> TASK BRIEF:
Leave out the pictures and restate every entry word for word.

+++ EXCERPTED DATA +++

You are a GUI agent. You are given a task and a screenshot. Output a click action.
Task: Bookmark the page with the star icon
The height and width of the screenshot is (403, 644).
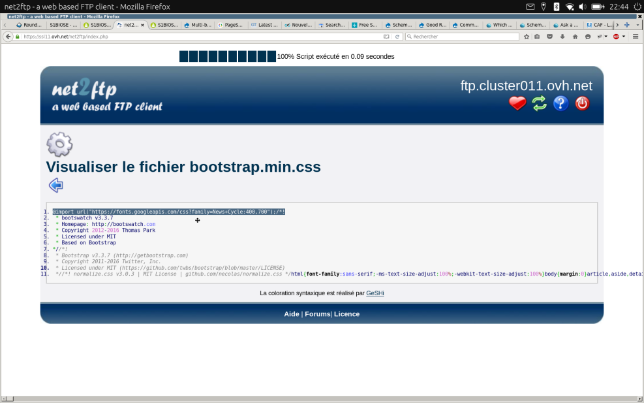[x=526, y=37]
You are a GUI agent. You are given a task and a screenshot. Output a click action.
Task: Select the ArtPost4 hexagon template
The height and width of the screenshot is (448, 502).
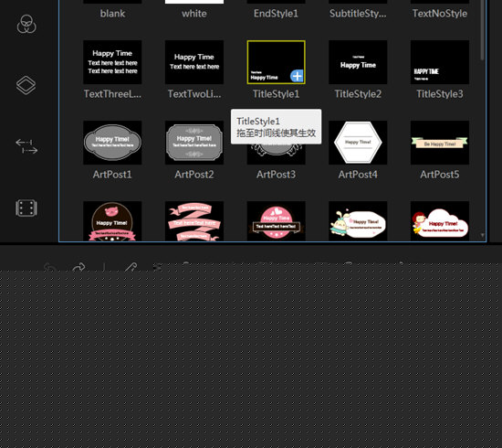click(x=358, y=143)
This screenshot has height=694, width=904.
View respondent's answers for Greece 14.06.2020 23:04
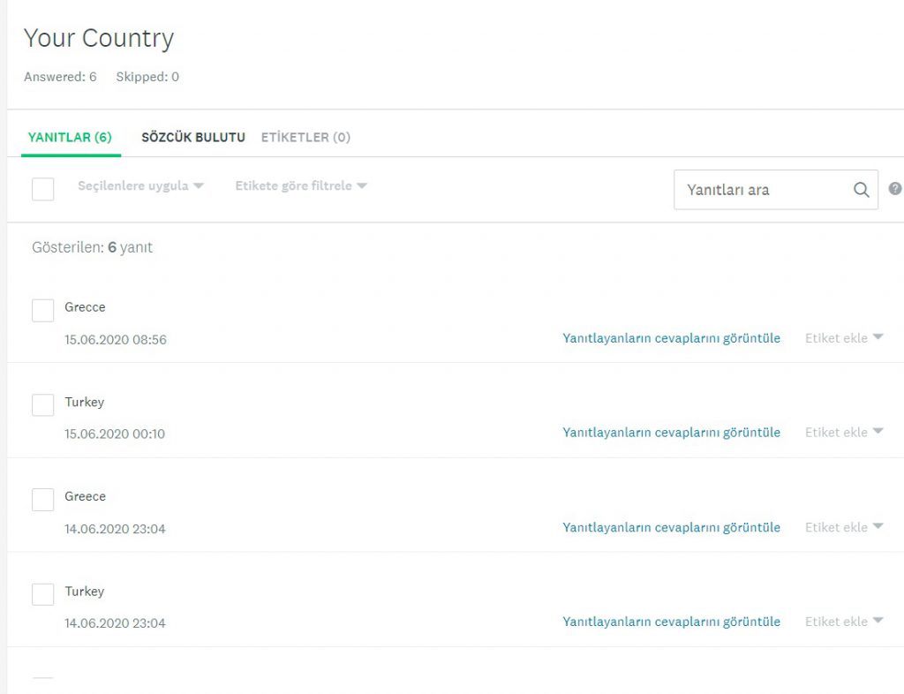(671, 527)
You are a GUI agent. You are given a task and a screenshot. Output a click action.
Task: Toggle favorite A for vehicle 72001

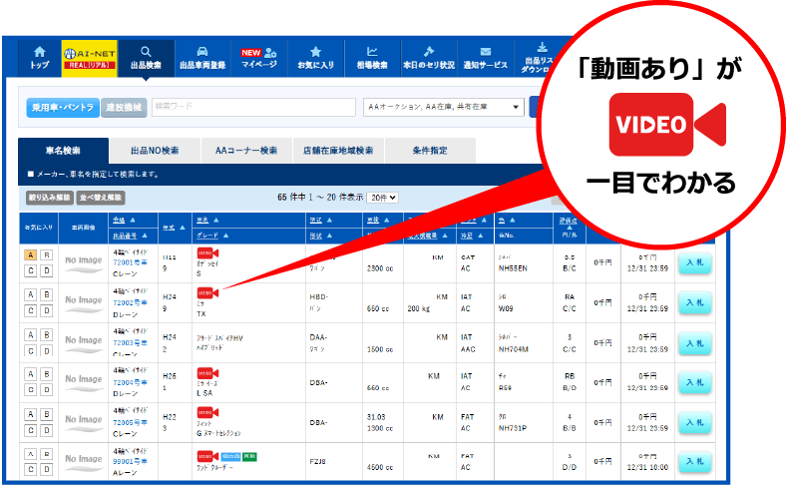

+++

> WRITTEN ANSWER:
You are a GUI agent. You are given a task and a screenshot. Output a click action.
Task: Bookmark the page with the star icon
The height and width of the screenshot is (403, 644).
[x=526, y=37]
You are a GUI agent. You are given a task and a screenshot. Output a click action.
Task: Select the ArtPost4 hexagon template
The height and width of the screenshot is (448, 502).
click(x=358, y=143)
This screenshot has height=694, width=904.
View respondent's answers for Greece 14.06.2020 23:04
(671, 527)
You are a GUI agent. You are given a task and a screenshot. Output a click action.
Task: Toggle favorite A for vehicle 72001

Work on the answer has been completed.